§ **Activity**
Can you extract, word for word, the part of the Fire and Fury review that opens with the words containing "By Michael Wolff." and closes with "since its publication."?

§ **Excerpted text**
Photo by Henry Holt and Co

Fire and Fury: Inside the Trump White House

Ann Hassan —

By Michael Wolff. Published by Little, Brown. Reviewed by Ann Hassan


Michael Wolff’s new book on President Donald Trump, Fire and Fury, has been an enormous hit – an immediate bestseller that has dominated news reports since its publication.

The book opens with a dinner party vignette and a brief sketch of the perfect storm that led to Trump being installed in the White House. A global trend away from career politicians and towards isolationist, nationalist protagonists; the strange state of the GOP in the United States, with brewing Tea Party tensions and peculiar personalities finding new prominence; an America left suspicious of the Beltway after the 2007-2008 financial crisis; a scandal-ridden election campaign; and – finally – the hubris of Trump himself who, according to Wolff, ran for the presidency not because he thought he would win or because he even wanted to win, but rather for the limelight which would secure the future of the Trump family as a media powerhouse. If Wolff is right, US voters called Trump’s bluff, installing him in a position he was “horrified” to find he’d won.

Wolff is sometimes hazy about his sources, but the figure who dominates the book is Steve Bannon, right-wing media kingpin and former White House Chief Strategist (a position Trump created for him). Bannon resigned/got the sack (it’s unclear which) in August 2017, but at the time Wolff was interviewing he was as close as anyone to the President. Through Bannon and others we see Trump “at home”: unruly, unteachable, craving attention, a fiend for television. We see his shifting allegiances with various cronies, his ambitious daughter Ivanka (“dumb as a brick”, according to Bannon), son-in-law Jared Kushner (“just kind of flits in”), and a litany of White House aides who are variously outraged, bewildered, disgruntled, shamed. (Incidentally, one of Wolff’s claims is that “Jarvanka” – Bannon’s slighting moniker for Ivanka Trump and Jared Kushner – harbour their own presidential ambitions.)

§ **Data excerpts**
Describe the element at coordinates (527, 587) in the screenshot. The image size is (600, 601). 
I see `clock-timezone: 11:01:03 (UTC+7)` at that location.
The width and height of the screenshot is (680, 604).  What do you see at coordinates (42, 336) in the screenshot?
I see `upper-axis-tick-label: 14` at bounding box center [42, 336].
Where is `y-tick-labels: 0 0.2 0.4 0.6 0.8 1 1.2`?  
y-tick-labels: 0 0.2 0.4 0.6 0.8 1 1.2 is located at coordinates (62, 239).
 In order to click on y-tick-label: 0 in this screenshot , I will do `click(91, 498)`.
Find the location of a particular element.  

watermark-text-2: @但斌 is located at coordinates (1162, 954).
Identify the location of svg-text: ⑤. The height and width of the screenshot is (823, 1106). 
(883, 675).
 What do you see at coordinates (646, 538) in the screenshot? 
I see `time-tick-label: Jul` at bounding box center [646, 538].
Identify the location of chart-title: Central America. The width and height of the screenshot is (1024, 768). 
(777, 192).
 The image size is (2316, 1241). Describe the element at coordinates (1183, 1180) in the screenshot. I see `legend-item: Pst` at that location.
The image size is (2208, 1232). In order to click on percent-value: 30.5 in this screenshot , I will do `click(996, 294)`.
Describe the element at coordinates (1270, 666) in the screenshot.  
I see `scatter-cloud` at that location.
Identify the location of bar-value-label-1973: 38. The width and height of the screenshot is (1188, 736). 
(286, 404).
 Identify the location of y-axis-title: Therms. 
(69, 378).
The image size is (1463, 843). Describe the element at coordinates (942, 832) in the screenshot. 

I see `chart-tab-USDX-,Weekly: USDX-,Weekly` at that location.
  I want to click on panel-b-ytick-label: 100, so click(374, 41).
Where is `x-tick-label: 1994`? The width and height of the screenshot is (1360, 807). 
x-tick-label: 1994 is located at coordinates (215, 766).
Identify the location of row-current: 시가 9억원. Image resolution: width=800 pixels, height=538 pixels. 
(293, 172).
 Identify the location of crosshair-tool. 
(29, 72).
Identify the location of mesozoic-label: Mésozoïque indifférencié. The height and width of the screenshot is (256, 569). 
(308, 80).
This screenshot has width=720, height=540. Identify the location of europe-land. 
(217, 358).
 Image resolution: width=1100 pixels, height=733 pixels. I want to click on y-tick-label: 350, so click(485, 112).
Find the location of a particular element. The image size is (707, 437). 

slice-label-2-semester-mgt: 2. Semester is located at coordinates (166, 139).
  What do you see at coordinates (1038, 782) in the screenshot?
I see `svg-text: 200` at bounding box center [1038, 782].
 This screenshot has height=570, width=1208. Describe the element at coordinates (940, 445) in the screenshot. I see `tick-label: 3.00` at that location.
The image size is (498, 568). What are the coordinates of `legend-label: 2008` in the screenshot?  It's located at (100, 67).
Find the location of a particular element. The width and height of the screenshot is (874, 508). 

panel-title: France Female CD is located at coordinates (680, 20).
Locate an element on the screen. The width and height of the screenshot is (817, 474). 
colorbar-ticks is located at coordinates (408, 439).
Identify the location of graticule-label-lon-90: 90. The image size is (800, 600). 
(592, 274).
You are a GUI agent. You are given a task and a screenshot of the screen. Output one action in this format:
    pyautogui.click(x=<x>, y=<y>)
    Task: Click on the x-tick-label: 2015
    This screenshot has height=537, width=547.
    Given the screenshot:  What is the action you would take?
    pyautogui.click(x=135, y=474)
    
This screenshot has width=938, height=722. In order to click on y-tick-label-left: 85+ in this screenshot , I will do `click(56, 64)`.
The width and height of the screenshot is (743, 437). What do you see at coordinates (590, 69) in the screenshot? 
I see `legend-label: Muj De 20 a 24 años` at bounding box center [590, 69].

§ **Response area**
By Michael Wolff. Published by Little, Brown. Reviewed by Ann Hassan


Michael Wolff’s new book on President Donald Trump, Fire and Fury, has been an enormous hit – an immediate bestseller that has dominated news reports since its publication.